La conciencia

He decidido ser bueno por voluntad propia, sin el soborno del cielo ni buscando la complacencia ajena. 

Mi premio es mi propia satisfacción y ver la vida en positivo. Hacer el bien cuesta casi el mismo trabajo, si no menos, que hacer el mal. Además, la bondad es cardiosaludable y no tiene ninguna contraindicación. Tampoco creo en el pecado, sino en su perdón, si es que alguien nos lo puede dar. Por eso, quienes cometamos errores en alguna ocasión o nos salgamos de la linde del respeto, los derechos y la libertad de los demás, deberíamos tener en nosotros mismos al fiscal más riguroso y exigente. Si no somos capaces de reconocer que algo lo hemos hecho mal, difícilmente nada ni nadie nos podrán absolver. Creo que algunos a eso lo llaman conciencia, ese conocimiento del bien y del mal que nos permite enjuiciar mo­ralmente la realidad y los actos, especialmente los propios. Una especie de sentido moral o ético propios que todo el mundo debería tener. Pero me asombra y desconsuela comprobar como hay algunas personas que, sin el más mínimo rubor, vulneran esas lindes antes citadas y mienten a sabiendas o cometen actos que van en contra de los derechos y del bienestar ajeno. 

Cuando era pequeño, debido a mi educación y a mi formación en los valores del humanismo cristiano, me llamaba mu­cho la atención el hecho de ver có­mo había niños gamberros que se metían con los demás, que mal respondían a sus pa­dres y que, incluso, cometían al­gunos pe­queños delitos. No po­día entender que su escala de va­lores vulnerara la de los demás y que se sintieran o parecieran sentirse tan tranquilos, a pesar del rictus de insatisfacción o del desabrimiento que, en muchos casos, expresaban sus gestos y la expresión de su cara.
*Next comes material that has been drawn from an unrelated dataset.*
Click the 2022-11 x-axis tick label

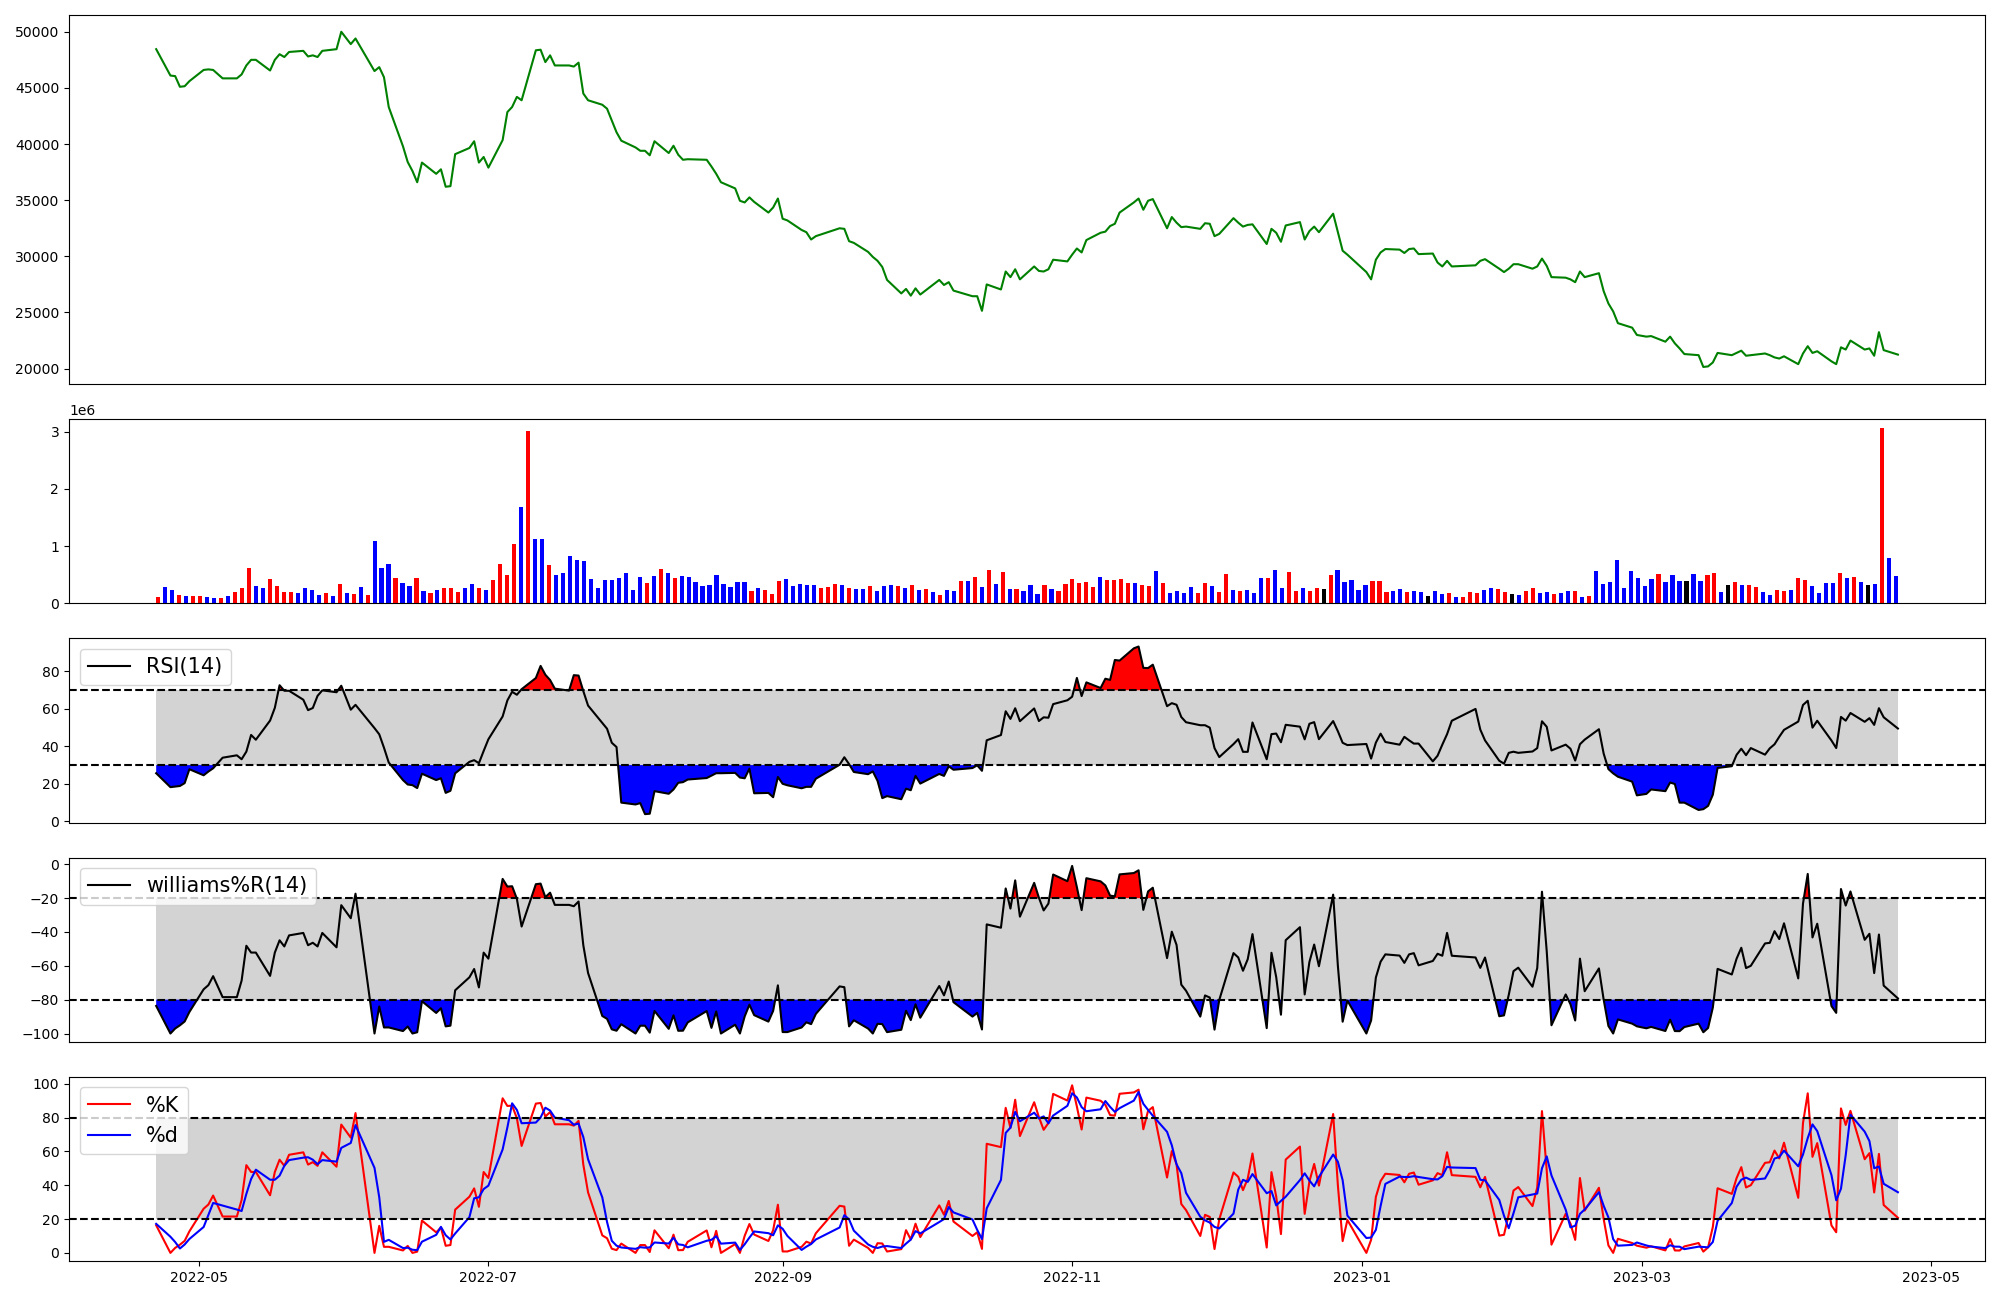tap(1072, 1277)
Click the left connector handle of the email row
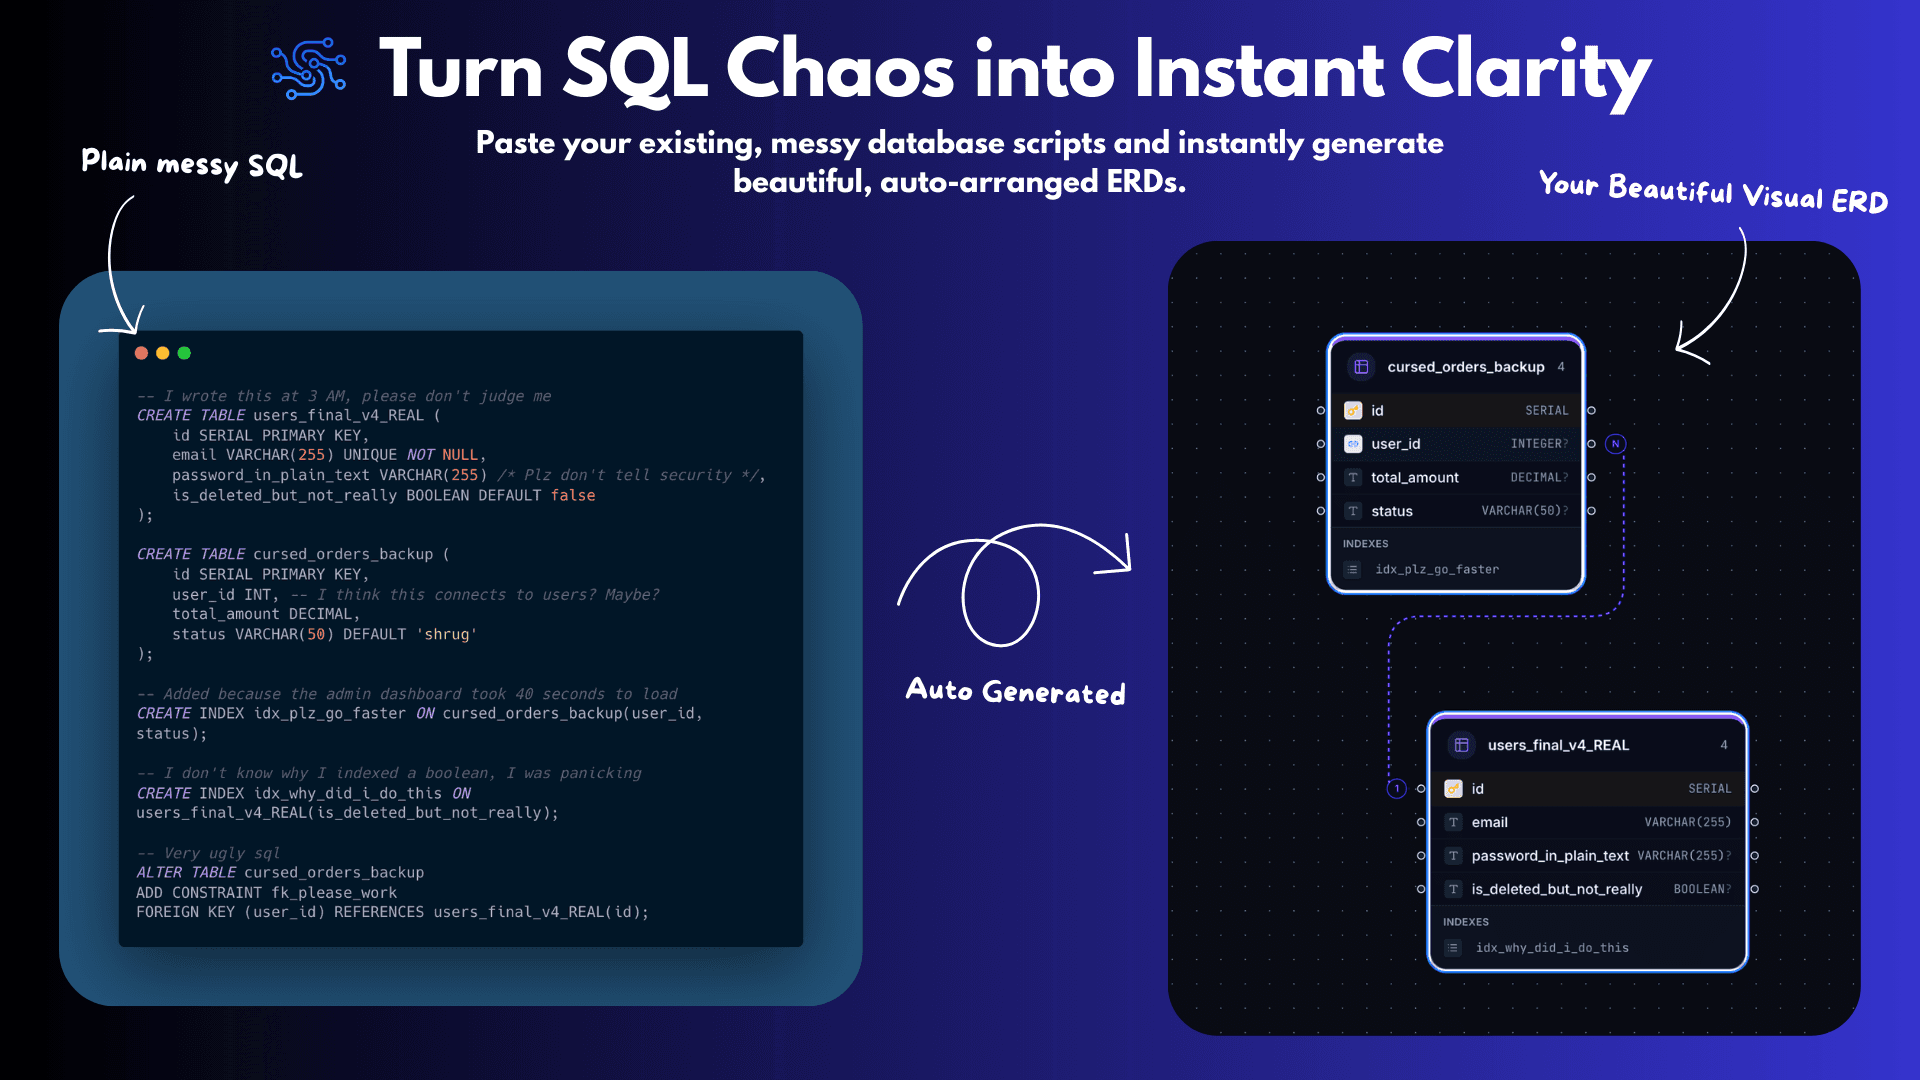 click(1421, 822)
“Haz el bien y no mires a quien” es un proverbio o refrán popular que resalta la importancia de ser generosos de manera desinteresada, ensalzando las buenas obras hacia los demás porque, muchas veces, la vida se encarga de retribuir la bondad dada. “To er mundo e güeno” es un dicho que parece muy andalú, pero que no sé si viene de la famosa película del mismo nombre que dirigiera en 1982 Manuel Summers, donde la llamada “gente de a pie”, el pueblo llano, los españoles corrientes, tomados de uno en uno y puestos ante situaciones extrañas, incómodas, lastimosas o surrealistas de otros congéneres, en el espacio público y frente a ojos ajenos mediante cámara oculta, reaccionaban con una sencillez, una humanidad y una empatía con­movedoras, difícilmente ima­ginable en los tiempos que corren.

Estoy seguro de que la gente ahora se mostraría más recelosa que en la película de Summers. Y puede que sea así porque nos estamos abonando lentamente a la desconfianza, al individualismo, al “ande yo caliente, ríase la gente”. Para algunos, no aprovecharse de una situación ventajosa aunque otro puede salir perjudicado es ser gilipuertas. Prima el egoísmo, el yo y el mí, mío más que nunca. Y así nos quieren algunos, egoístas y separados para que cunda el miedo y nos dividan, para que puedan ellos vencer. Y vencen porque nos están haciendo más malos. Por eso debemos estar prevenidos, porque es muy fácil caer en los discursos del odio y del enfrentamiento con los que no piensan o son como nosotros.

Es curioso también cómo, en muchas ocasiones, tener unas creencias religiosas determinadas o parecer buenos “de cara a la galería”, no garantiza el hecho de tener una buena conciencia y actuar en consecuencia. Por ello, si somos de los que pensamos que es mejor hacer el bien que el mal, que no merece la pena estar cabreado con el mundo y que es importante que se respeten los derechos de todos, miremos a nuestro interior, con honestidad, con verdad y sin temor. Seamos conscientes de que no vivimos solos y de que lo que hoy me pasa a mí, mañana te puede pasar a ti.

No quiero parecer un filósofo pan­fletario ni un sermoneador autoindulgente, pero tengo la ma­la costumbre de seguir ha­cién­dome preguntas que, aunque no esté de moda, hace sentirme mejor conmigo mismo. Y mu­chas veces, las distintas respuestas están dentro de nosotros. Sería un buen ejercicio pa­ra todos intentar buscarlas y es­toy seguro de que la vida nos iría mucho mejor. Si somos ca­paces de escuchar la voz profunda de nuestra conciencia, tanto a nivel individual como colectivo, no nos faltará esa guía de conducta que todos necesitamos.